# Transfer learning application using `fastai`

Libraries built on top of `pytorch` such as `fastai` provide easy ways of using pre-trained models. The next snippets of code use a pre-trained `mobilenet` network and re-trains the last layer to classify our fossil dataset.

In [None]:
from fastai.vision import ImageDataBunch, models, accuracy, cnn_learner, ClassificationInterpretation

Load the data using the `ImageDataBunch` object. Its method `from_folder` needs as an argument the parent directory where the images are. Note that it'll infer classes and will take care of processing all images so that they're consistent for training. You can also specify the location of a validation dataset in that directory. There are various other `from_` methods available. Check them out in the `fastai` [docs](https://docs.fast.ai/vision.data.html#ImageDataBunch).

## Data loading - Local

You can get the data here >> https://swung-data.s3.amazonaws.com/fossilnet/fossilnet-png-224px.zip

In [None]:
import glob

len([f for f in glob.glob("../data/fossils/fossilnet-png-224px/train/*/*")])

In [None]:
from PIL import Image

Image.open('../data/fossils/fossilnet-png-224px/train/ammonites/00001.png')

In [None]:
data_dir = '../data/fossils/fossilnet-png-224px/'

## Data loading - GDrive

You will need to add this folder to your Google Drive: https://drive.google.com/drive/folders/14lrVjhBQP7z4eGP4mAQetPC-KD0a0RMo?usp=sharing

This next cell is for loading the data on Google Drive:

In [None]:
import glob
from google.colab import drive

drive.mount('/content/gdrive')

len([f for f in glob.glob("/content/gdrive/My Drive/fossilnet/train/*/*.png")])

This target directory contains:

In [None]:
ls "/content/gdrive/My Drive/fossilnet/"

Inside each of those there's a per-class folder containing al the image files:

In [None]:
ls "/content/gdrive/My Drive/fossilnet/train"

In [None]:
from PIL import Image

img = Image.open('/content/gdrive/My Drive/fossilnet/train/ammonites/00001.png')
img

In [None]:
data_dir = "/content/gdrive/My Drive/fossilnet/"
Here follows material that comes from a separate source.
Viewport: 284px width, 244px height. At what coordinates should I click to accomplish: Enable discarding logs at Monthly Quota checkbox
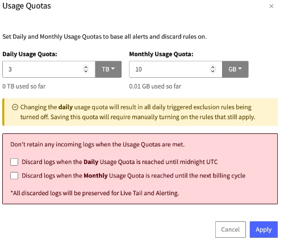tap(14, 176)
## Make a `fastai` dataset

We can instantiate the `ImageDataBunch` object to collect all images like this:

In [None]:
data = ImageDataBunch.from_folder(data_dir,
                                  valid='val',
                                  size=128,
                                  classes=['ammonites', 'plants', 'fishes', 'trilobites'],
                                 )

We can create a "learner" object using a pre-trained network using the `cnn_learner` function. Note that this is where we specify what trained network we want to use and what metrics we want to track. Check out what other parameters and options there are in the fastai [docs](https://docs.fast.ai/vision.learner.html)

In [None]:
dir(models)

In [None]:
cnn = cnn_learner(data, models.mobilenet_v2, metrics=accuracy)

Finally, train the learner. It'll take a few minutes.

In [None]:
cnn.fit(5)

In [None]:
from fastai.basics import DatasetType

cnn.show_results(DatasetType.Train)

## Inference

We can make a prediction on a single image. The model 'knows' that it has to resize the image, etc.

In [None]:
from fastai.vision import open_image
import requests
import io

In [None]:
r = requests.get("https://geology.com/articles/green-river-fossils/fossil-fish-lg.jpg")
    
item = open_image(io.BytesIO(r.content))

cnn.predict(item)

In [None]:
cnn.data.classes

## More evaluation tools

`fastai` also provides supporting objects to asses the quality of the predictions. Below, we'll use it to visualize the predictions of the worst performing classifications based on the training loop we ran above

In [None]:
interp = ClassificationInterpretation.from_learner(cnn)

In [None]:
interp.confusion_matrix()

In [None]:
interp.plot_top_losses(9, figsize=(12,12))

# 'Probability' is the P of the actual class.